C18H17NO6 Inhibits Invasion and Migration of Human MNNG Osteosarcoma Cells via the PI3K/AKT Signaling Pathway.

ABSTRACT

BACKGROUND Osteosarcoma (OS) is a highly aggressive, metastatic bone tumor with a poor prognosis, and occurs more commonly in children and adolescents. Therefore, new drugs and treatments are urgently needed. In this study, we investigated the effect and potential mechanisms of C18H17NO6 on osteosarcoma cells. MATERIAL AND METHODS Human MNNG osteosarcoma cells were treated with different concentrations of C18H17NO6. The proliferation of the MNNG cells was examined via CCK-8 assay. Cell migration and invasion were tested via wound-healing assay and Transwell migration and invasion assays. ELISA was used to detect MMP-2, MMP-9, and VEGF secretion. Finally, Western blotting and qRT-PCR were used to detect protein and mRNA expressions, respectively.

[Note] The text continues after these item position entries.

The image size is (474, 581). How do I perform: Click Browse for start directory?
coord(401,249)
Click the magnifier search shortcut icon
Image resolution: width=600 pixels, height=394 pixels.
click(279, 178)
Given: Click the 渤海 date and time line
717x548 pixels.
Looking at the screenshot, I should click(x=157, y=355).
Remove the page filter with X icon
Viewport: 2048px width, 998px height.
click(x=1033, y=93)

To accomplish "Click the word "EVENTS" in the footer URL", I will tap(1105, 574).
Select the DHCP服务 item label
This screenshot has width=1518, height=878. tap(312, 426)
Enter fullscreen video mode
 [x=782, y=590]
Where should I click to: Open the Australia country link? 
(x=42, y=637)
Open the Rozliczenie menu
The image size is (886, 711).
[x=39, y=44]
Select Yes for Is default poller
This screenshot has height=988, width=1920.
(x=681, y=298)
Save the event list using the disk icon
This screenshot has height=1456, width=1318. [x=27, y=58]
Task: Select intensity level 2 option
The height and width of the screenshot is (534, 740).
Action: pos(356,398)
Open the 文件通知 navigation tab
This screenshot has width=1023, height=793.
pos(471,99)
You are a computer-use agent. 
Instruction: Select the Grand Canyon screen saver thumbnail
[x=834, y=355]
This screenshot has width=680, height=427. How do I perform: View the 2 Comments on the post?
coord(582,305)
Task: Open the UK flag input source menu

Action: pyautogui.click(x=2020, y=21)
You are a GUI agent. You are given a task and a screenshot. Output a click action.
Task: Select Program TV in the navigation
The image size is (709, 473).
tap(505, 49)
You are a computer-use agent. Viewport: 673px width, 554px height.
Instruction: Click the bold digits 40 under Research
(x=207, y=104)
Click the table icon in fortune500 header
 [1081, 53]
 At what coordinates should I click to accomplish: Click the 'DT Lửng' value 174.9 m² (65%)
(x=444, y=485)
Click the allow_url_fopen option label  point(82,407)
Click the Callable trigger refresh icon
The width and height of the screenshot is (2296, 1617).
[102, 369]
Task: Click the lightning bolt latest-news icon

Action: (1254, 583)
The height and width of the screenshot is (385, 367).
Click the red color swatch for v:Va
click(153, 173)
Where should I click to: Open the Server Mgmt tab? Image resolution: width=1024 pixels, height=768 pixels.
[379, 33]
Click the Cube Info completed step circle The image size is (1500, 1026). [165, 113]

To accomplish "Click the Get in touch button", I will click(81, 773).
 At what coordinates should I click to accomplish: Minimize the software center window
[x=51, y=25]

RESULTS C18H17NO6 inhibited MNNG proliferation in a dose- and time-dependent manner and inhibited MMP-2, MMP-9, and VEGF secretion. C18H17NO6 treatment significantly downregulated N-cadherin and Vimentin expression levels and upregulated E-cadherin expression levels in vitro and in vivo. C18H17NO6 inhibited tumor growth in a MNNG xenograft. We also found that C18H17NO6 can significantly reduce the phosphorylation of the PI3K/AKT signaling pathway in vivo and in vitro. However, 740Y-P (a PI3K agonist) had the opposite effect on proliferation, migration and invasion of MNNG cells treated with C18H17NO6. LY294002 (a PI3K inhibitor) downregulated p-PI3K and p-AKT could mimic the inhibitory effect of C18H17NO6. CONCLUSIONS Our results suggest that C18H17NO6 can inhibit human MNNG osteosarcoma cell invasion and migration via the PI3K/AKT signaling pathway both in vivo and in vitro. C18H17NO6 may be a highly effective and low-toxicity natural drug for the prevention or treatment of OS.